Vielleicht solltest du zu Beginn einfach mal einen Baustein schreiben, der dir mit einer ganz einfachen Formel einen Wert berechnet. Von mir aus einfach mal die Addition von 2 Zahlen. Damit lernst du den Umgang mit SCL erst einmal ein bisschen kennen. Wen das dann funktioniert kannst du dich langsam an deine eigentliche Aufgabe herantasten. Bei Fragen den Code posten und dir wird bestimmt geholfen. 

Hast du erfahrungen mit anderen Programmiersprachen wie C oder Pascal?


----------



## bayerguard (26 November 2008)

Hallo,

ich habe recht wenig Erfahrung mit programmieren im Allgemeinen, nur das was man in der Schule so angeschnitten und an der Uni so nebenbei gemacht hat.
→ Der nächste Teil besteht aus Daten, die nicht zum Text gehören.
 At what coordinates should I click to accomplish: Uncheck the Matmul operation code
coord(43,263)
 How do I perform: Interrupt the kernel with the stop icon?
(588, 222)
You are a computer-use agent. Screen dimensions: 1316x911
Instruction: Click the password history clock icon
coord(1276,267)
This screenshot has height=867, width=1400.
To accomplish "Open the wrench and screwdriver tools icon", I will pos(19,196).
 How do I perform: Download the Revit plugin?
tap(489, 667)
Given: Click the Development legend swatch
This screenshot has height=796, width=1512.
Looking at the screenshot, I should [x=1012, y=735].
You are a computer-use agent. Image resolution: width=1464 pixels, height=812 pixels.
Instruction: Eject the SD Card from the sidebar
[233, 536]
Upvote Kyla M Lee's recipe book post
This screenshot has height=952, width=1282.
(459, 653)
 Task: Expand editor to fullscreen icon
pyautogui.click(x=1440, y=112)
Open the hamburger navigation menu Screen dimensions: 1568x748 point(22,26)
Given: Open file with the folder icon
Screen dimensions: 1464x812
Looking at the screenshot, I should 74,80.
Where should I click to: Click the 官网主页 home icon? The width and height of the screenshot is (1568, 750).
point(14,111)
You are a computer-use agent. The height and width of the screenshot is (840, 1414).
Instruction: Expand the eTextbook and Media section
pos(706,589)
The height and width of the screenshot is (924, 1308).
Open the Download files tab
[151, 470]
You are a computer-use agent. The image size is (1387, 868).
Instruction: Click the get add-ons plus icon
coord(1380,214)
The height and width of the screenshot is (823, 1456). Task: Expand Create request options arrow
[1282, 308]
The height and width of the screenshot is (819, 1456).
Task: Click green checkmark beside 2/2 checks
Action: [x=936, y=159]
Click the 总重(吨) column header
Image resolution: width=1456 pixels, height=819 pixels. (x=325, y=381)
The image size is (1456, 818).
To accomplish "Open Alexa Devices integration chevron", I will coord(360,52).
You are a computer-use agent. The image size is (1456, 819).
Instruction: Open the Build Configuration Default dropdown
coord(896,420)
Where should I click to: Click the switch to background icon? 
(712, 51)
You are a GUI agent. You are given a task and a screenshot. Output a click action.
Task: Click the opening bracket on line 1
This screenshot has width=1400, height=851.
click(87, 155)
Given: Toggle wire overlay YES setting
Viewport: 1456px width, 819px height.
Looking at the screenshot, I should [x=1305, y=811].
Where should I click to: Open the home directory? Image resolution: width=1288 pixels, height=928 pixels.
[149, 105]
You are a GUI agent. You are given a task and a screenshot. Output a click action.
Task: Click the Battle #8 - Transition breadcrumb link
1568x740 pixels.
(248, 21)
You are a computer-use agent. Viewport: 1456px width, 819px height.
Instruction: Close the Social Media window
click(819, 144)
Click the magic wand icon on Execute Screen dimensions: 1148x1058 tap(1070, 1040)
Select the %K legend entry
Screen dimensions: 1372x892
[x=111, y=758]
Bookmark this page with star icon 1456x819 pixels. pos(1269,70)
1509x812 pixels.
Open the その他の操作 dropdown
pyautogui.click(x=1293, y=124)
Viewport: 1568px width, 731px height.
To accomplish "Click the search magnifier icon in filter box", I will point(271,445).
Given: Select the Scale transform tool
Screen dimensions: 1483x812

Ich hab da mal was zusammen geschustert.

FUNCTION Zufall : DINT
VAR_INPUT
    Obergrenze :   INT; 
    Untergrenze:  INT;
END_VAR
VAR_TEMP
    TimeTck :   TIME; 
END_VAR
BEGIN
TimeTck := TIME_TCK();
Zufall := ABS(DINT_TO_INT(TIME_TO_DINT(TimeTck))) MOD (Obergrenze - Untergrenze);
END_FUNCTION

Ich glaube, dass meine Funktion die beiden Grenzen nicht als Zufallszahl mit generiert, wie könnte man das ändern?
Also dass die beiden Grenzen mit angezeigt werden.

greets


----------



## gravieren (26 November 2008)

Wo ist den der Hinweis auf die OSCAT.  


Zufallsgenerator MIT Quellcode für SCL  vorhanden.


www.oscat.de


----------



## Ralle (26 November 2008)

gravieren schrieb:


> Wo ist den der Hinweis auf die OSCAT.
> 
> 
> Zufallsgenerator MIT Quellcode für SCL  vorhanden.
> ...



Hier : http://www.sps-forum.de/showpost.php?p=169183&postcount=4


----------



## bayerguard (27 November 2008)

Hallo,

danke nochmal für den Hinweis,
aber ich wollte es eben selbst programmieren und nix fertiges nehmen!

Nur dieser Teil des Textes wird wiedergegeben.